Bussola

Adozione in casi particolari

Sommario

Inquadramento | Parenti o terzi estranei | Coniuge del genitore | Impossibilità di affidamento preadottivo | La c.d. stepchild adoption | Minore portatore di handicap | Requisiti degli adottanti e dell’adottando | Consensi ed assensi | Competenza | Effetti | Revoca | Casistica |

 

È ammessa innanzitutto l’adozione (in casi particolari) da parte di persone, unite al minore da vincolo di parentela fino al sesto grado, o da preesistente rapporto stabile e duraturo, quando il minore sia orfano di padre e di madre (sempre che il rapporto di filiazione sia stato costituito con entrambe le figure genitoriali).

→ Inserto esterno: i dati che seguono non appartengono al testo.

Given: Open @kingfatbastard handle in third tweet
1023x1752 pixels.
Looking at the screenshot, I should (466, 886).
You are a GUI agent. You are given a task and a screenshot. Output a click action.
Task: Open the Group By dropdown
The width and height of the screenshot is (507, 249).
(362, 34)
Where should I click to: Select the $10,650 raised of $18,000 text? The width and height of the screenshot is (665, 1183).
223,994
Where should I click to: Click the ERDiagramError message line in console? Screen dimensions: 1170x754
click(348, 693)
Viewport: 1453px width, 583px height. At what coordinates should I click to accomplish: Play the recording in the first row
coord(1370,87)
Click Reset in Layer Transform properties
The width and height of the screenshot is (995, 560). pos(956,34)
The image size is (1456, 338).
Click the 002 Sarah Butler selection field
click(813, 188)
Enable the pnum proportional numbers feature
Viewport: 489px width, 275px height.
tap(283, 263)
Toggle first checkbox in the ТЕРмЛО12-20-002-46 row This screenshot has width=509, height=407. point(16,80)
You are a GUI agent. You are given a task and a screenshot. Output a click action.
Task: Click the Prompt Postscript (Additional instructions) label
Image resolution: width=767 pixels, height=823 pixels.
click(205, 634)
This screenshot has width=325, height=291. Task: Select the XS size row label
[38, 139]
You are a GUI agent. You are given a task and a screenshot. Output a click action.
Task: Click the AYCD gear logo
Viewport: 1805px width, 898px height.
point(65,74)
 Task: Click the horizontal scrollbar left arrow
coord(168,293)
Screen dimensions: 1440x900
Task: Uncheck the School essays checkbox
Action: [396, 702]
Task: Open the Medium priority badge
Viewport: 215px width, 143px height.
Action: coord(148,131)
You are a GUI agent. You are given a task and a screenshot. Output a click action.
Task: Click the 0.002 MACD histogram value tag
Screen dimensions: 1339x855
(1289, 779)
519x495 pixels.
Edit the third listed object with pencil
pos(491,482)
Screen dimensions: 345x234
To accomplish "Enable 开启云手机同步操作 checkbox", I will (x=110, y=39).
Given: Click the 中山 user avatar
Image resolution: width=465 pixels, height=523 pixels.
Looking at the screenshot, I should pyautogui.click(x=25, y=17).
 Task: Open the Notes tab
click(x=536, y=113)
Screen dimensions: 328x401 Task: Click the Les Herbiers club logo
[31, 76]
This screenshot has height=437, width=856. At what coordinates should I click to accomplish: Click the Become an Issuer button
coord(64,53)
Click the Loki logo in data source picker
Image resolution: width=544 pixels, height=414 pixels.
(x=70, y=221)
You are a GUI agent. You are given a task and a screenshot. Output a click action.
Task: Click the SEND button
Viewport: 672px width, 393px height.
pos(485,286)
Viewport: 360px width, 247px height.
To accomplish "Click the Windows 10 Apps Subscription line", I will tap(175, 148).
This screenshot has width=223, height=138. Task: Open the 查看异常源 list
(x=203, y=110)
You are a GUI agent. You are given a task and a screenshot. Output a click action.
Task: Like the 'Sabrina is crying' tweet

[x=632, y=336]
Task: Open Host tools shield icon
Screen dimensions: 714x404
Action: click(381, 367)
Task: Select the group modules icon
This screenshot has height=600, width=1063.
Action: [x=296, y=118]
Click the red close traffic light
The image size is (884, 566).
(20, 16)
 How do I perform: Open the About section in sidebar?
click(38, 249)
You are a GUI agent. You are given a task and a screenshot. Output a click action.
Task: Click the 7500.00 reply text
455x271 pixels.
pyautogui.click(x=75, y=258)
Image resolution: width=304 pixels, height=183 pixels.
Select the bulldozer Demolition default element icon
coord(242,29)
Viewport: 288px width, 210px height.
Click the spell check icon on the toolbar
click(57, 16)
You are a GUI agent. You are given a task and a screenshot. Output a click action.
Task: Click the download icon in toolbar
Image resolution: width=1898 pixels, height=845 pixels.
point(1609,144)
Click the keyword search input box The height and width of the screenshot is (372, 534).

Dunque, l’adozione attribuisce un’opportuna veste giuridica ad un rapporto, che altrimenti sarebbe rimasto solo di fatto. L’art. 4 della l. 19 ottobre 2015, n. 173ha integrato il disposto dell’art. 44 comma 1 lett. a) l. n. 184/1983, prevedendo che si possa far luogo all’adozione, nella specifica fattispecie, anche quando il rapporto stabile e duraturo sia maturato nell’ambito di un prolungato periodo di affidamento familiare, di cui agli artt. 2 ss. 184/1983. L’adozione potrà così essere disposta in favore anche di una persona singola, ovvero di una coppia di conviventi (non necessariamente di sesso diverso), ove già in possesso di titolo di affidamento.